PAUL HICKEY: And we don't want to get there.

BRAD SMITH: Sure.

[INTERPOSING VOICES]

[LAUGHTER]

BRAD SMITH: Yeah. I mean, going further along with that, and I'll let you continue on that thought Paul because something that you brought up a second ago was-- yeah, we already know and have seen what the issues were in transitory for too long as a tone that the Fed was willing to continue to move forward with for an extended period of time. But what are the risks of tightening for too long without allowing for pause?

PAUL HICKEY: Well, it's just as Yelena was saying. Just getting into that point where you get into the more rapidly declining employment and pushing things over the edge. You look at inflation, there's complaints that inflation has been stickier than Fed officials would prefer. Services inflation has certainly been stickier. It's more plateau than coming down. But you just look at the five regional Fed reports covering the manufacturing sector. Prices [INAUDIBLE] paid components, on an average basis of those, are lower now than their historical average.

And so, if you look at the pace that they came up and that the pace they come down, it is nearly like an identical slope. Just to the upside and to the downside. So you don't get back to 2%. We didn't get to 6, 9% inflation overnight. You don't get back to 2% inflation overnight. It takes time. But to just keep pushing rates higher and higher just because it's not happening immediately, that runs the risk of slowing things down the road too much.

JULIE HYMAN: There's something else that's an important inflation input that I want to ask you both about. And Yelena, I'll start with you. Oil prices, which we really have been seeing come down sharply. We're looking at the one-month chart. They're back below $70-- back below $68 a barrel. Now, I know that the Fed doesn't look at fuel specifically, but obviously, this feeds through and trickles down. Is this helpful to see this kind of rollover in this and other commodity prices?

YELENA SHULYATYEVA: OK. Well, the way it works and becomes important for the Fed is through inflation expectations.
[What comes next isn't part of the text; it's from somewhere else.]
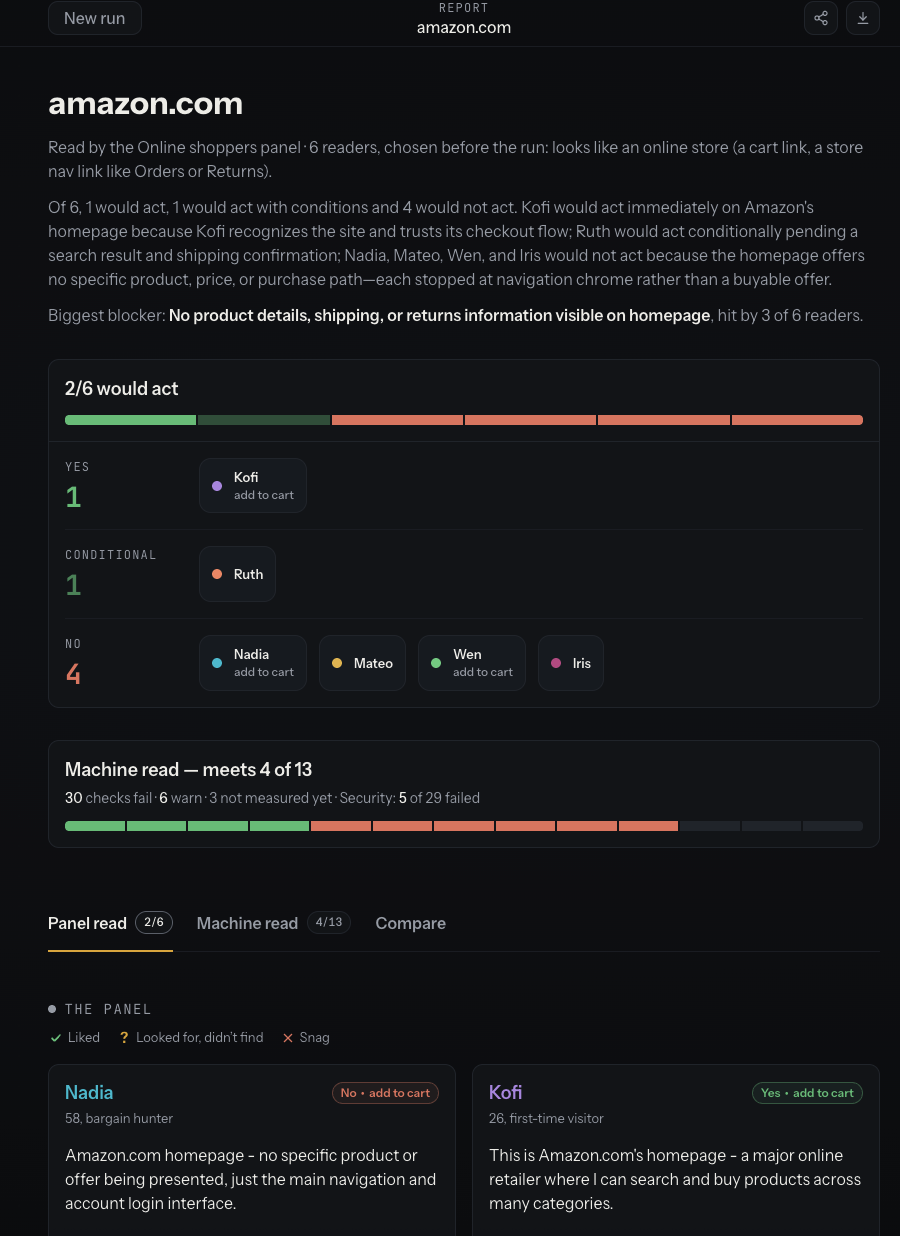Open Kofi's panel card heading
Screen dimensions: 900x1236
coord(505,1092)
So if we see oil prices going into gasoline prices-- which for the next CPI report we expect to decline quite sharply, and the reason is seasonal factors-- I expecting an increase during the spring driving season, but prices are actually going down. So that will show up as a drop in gasoline prices in the CPI report, which will help to weigh on the headline index.

And when headline CPI declines, that affects inflation expectations. So we see that in the University of Michigan survey, for example. And there's like a special index there as well. So that helps temper down inflation expectations, which is helpful for the Fed in the end. So I think falling energy price is helpful in that sense.
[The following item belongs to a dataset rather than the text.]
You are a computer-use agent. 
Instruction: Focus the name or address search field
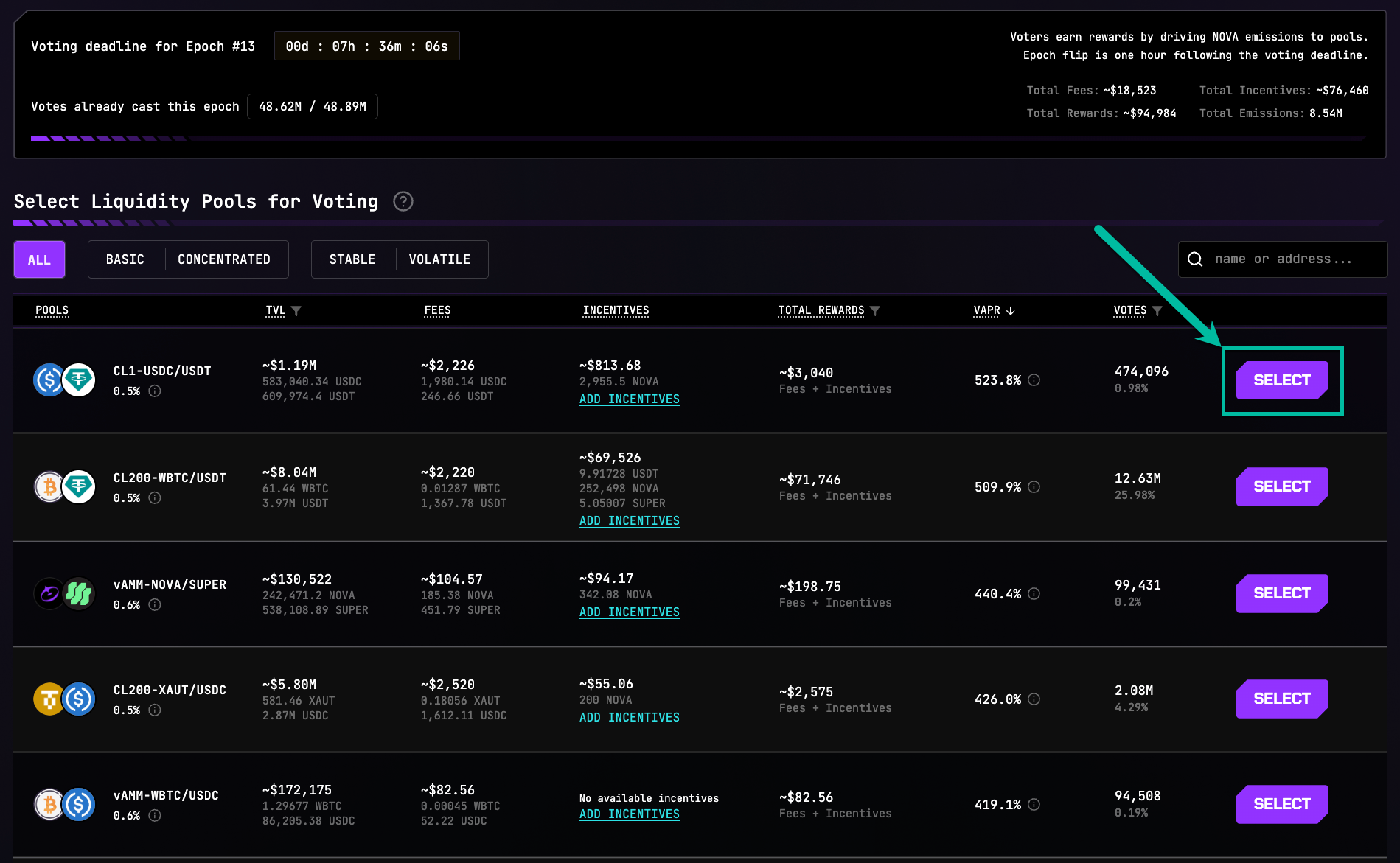1290,259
JULIE HYMAN: What about you, Paul? What are your thoughts on this tumble that we've seen in oil?

PAUL HICKEY: Yes. So you look at gas prices. They're up 11% year to date. That sounds like a big increase, maybe? But they're usually up at this point year to date, 18 to 19% year to date. So what you've seen is you've seen a much smaller than average increase in gas prices so far this year. And seasonally, they tend to peak right in early June and fall throughout the remainder of the year. So that should be, as Yelena was saying, a tailwind for inflation. And you look at crude oil.

Just in the last two months, you saw in early April, you saw OPEC come out and say, we're going to cut production in a surprise move. So crude oil, that rally lasted for about three to four days. And then prices stalled out right at the 200 day moving average and pulled back. You saw last week a Saudi minister tell the market that oil speculators betting against oil, better watch out. Well, that didn't really last long. Prices are right near a 52 week low today.

So when you see that jawboning have no impact on the market, it tells you that it's a weak market. And this all comes in the backdrop when the China reopening was supposed to boost oil prices. So we're at 52 week lows right now. I think in that respect, the oil market isn't telling you that the economy is really accelerating.